Benefits and drawbacks

The main drawback is that nothing is stable. Apart from the rustc-driver and associated APIs, any internal APIs you depend on may break between compiler updates.

Of course, maintaining a compiler driver also has significant complexity, not only for implementers but especially if you want to keep it up to date.

If you don't have esoteric needs or you don't fit one or the above use cases, see if proc macros can solve them.

Cool, how do I make one?

Because drivers are forever unstable, any code I give here is likely to be outdated in a year's time. Instead I'll stick to high level recommendations.

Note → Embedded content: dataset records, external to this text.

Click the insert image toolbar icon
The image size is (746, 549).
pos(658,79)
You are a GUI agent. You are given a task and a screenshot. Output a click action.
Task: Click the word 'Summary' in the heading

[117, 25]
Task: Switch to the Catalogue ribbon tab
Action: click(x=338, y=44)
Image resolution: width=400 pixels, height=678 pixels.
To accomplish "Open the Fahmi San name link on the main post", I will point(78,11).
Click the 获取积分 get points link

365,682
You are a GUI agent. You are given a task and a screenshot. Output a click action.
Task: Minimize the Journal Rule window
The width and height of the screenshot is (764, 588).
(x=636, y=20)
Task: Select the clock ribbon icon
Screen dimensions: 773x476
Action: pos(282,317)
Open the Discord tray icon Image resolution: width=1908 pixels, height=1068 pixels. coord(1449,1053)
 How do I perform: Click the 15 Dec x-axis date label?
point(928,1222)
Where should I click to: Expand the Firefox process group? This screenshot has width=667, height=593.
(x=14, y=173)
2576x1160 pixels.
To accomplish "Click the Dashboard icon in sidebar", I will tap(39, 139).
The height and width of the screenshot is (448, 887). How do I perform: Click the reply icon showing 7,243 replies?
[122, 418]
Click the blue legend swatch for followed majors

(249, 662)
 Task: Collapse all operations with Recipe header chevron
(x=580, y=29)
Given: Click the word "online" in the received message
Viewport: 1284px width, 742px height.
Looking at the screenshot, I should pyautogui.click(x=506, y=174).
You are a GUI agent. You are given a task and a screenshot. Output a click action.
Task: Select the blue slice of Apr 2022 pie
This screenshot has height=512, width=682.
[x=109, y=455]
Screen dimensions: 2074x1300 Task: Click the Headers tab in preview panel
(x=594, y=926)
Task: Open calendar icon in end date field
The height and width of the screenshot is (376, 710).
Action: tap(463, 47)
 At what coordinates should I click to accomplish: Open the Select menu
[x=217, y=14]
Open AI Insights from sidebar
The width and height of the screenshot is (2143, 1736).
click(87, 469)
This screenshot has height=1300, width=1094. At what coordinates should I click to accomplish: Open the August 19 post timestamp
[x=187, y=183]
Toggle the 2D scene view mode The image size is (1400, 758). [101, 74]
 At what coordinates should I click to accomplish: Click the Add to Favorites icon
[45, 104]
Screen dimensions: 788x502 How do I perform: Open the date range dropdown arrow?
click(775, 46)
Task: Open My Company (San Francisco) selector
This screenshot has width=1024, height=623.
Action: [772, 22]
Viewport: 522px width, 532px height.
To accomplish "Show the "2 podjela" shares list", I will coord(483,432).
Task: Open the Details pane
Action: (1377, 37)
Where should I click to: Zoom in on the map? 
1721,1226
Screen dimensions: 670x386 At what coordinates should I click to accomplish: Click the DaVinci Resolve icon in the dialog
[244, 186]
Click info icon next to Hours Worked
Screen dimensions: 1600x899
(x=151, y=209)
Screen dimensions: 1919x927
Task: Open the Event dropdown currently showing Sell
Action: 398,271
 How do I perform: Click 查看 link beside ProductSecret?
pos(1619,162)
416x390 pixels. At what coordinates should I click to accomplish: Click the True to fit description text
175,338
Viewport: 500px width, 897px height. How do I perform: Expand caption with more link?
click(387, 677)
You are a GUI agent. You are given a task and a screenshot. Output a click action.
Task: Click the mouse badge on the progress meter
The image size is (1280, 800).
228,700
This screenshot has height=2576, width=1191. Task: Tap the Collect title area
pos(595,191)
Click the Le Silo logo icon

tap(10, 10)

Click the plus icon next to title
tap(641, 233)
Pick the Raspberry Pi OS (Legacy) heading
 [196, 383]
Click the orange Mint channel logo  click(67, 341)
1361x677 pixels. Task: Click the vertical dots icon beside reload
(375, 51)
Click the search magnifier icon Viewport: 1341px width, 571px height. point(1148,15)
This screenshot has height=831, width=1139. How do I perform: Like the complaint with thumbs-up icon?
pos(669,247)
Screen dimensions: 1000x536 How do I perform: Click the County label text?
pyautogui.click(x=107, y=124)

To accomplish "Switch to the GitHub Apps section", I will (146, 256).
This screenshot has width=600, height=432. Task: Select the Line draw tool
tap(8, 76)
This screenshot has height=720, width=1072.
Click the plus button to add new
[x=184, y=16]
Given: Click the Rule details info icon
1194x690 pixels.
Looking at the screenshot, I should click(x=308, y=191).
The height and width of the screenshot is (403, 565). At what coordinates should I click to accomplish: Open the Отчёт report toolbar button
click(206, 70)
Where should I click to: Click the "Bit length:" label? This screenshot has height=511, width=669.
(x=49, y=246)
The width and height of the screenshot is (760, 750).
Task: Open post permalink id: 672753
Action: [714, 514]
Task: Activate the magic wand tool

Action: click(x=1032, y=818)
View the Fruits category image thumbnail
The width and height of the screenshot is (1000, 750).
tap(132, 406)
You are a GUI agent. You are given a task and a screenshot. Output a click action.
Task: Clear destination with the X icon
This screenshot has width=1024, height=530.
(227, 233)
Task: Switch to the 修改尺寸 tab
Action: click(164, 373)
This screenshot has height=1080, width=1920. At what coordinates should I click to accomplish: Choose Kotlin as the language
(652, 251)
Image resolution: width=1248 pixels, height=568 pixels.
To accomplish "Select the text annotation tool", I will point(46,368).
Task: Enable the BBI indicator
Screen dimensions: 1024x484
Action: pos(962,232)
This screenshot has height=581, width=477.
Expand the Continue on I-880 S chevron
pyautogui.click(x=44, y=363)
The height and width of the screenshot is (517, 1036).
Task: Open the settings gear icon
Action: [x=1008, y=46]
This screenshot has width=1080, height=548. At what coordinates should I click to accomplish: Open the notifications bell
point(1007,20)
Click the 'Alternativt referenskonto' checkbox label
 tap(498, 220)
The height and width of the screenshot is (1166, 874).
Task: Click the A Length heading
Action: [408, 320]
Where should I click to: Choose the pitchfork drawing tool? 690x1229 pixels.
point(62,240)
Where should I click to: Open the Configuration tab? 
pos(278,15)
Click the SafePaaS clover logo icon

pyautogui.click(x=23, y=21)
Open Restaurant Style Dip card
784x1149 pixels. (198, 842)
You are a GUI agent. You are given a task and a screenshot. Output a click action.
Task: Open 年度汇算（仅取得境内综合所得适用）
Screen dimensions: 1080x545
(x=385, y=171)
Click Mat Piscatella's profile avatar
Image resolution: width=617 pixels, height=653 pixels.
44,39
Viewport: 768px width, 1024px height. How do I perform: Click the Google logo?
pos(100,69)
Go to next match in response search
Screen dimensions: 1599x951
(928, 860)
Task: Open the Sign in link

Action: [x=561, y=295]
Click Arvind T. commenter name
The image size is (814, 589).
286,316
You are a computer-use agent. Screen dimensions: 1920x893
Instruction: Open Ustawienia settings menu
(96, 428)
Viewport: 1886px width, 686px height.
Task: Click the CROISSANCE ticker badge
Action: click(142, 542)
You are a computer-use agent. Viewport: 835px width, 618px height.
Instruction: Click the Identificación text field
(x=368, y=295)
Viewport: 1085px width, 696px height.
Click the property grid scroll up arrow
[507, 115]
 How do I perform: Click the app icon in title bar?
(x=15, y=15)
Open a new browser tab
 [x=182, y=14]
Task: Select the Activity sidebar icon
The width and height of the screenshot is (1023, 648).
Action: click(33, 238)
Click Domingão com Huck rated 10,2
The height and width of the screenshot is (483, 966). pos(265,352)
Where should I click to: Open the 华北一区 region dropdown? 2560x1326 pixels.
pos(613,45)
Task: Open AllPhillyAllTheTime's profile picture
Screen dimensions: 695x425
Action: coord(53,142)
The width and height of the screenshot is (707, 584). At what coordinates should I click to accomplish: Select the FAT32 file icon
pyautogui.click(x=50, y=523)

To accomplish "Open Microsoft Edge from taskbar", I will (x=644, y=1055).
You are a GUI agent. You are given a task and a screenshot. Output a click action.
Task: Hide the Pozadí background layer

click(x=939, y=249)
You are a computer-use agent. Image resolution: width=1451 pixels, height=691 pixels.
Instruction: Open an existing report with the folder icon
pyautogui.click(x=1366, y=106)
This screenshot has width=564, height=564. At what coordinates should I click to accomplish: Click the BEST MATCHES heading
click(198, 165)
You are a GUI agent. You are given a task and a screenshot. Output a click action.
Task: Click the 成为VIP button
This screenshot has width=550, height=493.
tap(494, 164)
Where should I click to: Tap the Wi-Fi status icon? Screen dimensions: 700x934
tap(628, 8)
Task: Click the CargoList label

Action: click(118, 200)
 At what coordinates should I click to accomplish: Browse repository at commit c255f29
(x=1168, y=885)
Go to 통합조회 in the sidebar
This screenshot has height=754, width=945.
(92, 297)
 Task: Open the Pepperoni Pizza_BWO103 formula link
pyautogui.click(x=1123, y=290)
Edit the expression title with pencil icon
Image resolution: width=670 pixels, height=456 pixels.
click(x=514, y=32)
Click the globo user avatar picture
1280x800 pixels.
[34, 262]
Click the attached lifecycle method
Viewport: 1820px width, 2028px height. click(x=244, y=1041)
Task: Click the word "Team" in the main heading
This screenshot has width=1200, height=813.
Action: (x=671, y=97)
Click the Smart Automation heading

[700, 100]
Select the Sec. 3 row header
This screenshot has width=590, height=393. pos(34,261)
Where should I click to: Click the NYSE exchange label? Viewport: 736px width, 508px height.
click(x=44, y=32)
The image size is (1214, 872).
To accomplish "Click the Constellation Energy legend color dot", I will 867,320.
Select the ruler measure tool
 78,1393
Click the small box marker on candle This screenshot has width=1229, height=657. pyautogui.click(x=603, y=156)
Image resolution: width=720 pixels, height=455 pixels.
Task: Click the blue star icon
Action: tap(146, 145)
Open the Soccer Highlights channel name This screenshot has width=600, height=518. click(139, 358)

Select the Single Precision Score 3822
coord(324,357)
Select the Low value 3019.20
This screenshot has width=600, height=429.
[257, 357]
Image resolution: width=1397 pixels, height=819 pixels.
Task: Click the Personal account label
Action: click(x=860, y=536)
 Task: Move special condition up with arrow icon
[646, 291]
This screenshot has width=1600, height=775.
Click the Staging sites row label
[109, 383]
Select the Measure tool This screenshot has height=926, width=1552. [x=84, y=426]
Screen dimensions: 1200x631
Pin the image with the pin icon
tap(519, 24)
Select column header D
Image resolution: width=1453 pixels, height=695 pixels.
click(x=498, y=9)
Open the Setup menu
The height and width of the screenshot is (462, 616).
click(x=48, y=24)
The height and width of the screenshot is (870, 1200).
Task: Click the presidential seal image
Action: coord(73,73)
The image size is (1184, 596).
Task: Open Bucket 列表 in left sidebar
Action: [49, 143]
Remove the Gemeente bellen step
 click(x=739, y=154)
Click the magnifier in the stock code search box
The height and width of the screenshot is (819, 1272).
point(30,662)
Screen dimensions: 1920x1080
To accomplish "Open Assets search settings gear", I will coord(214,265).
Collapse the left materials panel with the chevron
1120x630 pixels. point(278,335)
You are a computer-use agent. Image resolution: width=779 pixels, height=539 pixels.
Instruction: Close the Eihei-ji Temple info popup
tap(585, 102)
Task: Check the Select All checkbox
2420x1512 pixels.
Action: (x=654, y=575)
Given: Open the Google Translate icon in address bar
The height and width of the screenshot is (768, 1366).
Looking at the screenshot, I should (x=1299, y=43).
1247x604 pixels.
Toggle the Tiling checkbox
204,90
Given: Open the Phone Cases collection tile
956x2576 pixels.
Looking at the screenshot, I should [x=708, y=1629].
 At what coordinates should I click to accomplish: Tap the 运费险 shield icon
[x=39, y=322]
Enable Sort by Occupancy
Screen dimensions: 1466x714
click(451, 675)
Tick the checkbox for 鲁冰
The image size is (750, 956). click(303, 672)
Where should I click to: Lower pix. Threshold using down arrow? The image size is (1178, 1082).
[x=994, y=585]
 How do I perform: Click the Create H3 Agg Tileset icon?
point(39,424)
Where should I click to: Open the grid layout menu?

To learn how the whole system works, check out the Peeking at compiler-internal data talk (slides here).

For reference, check out the rustc dev guide, the official Rust compiler doc. In particuliar the sections on rustc-driver and queries are of great interest.

For reference implementations, the highest quality one is probably plrustc. Of note is their build script which outputs a statically linked rustc without dependencies. Make sure to use RUSTC_BOOTSTRAP in your .cargo/config so your driver can depend on stable versions.

Summary

Rust's compiler-as-a-library approach offers you the ability to extend the Rust compiler with custom lints, compiler errors, and even create custom standard libraries and semantics.

While there are benefits to this approach, like making special-purpose tools and custom compilers, it also comes with drawbacks, most notably the lack of stability and the need for ongoing maintenance to keep up with new Rust versions.

But if you have specific needs, it opens up new possibilities for extending and customizing Rust.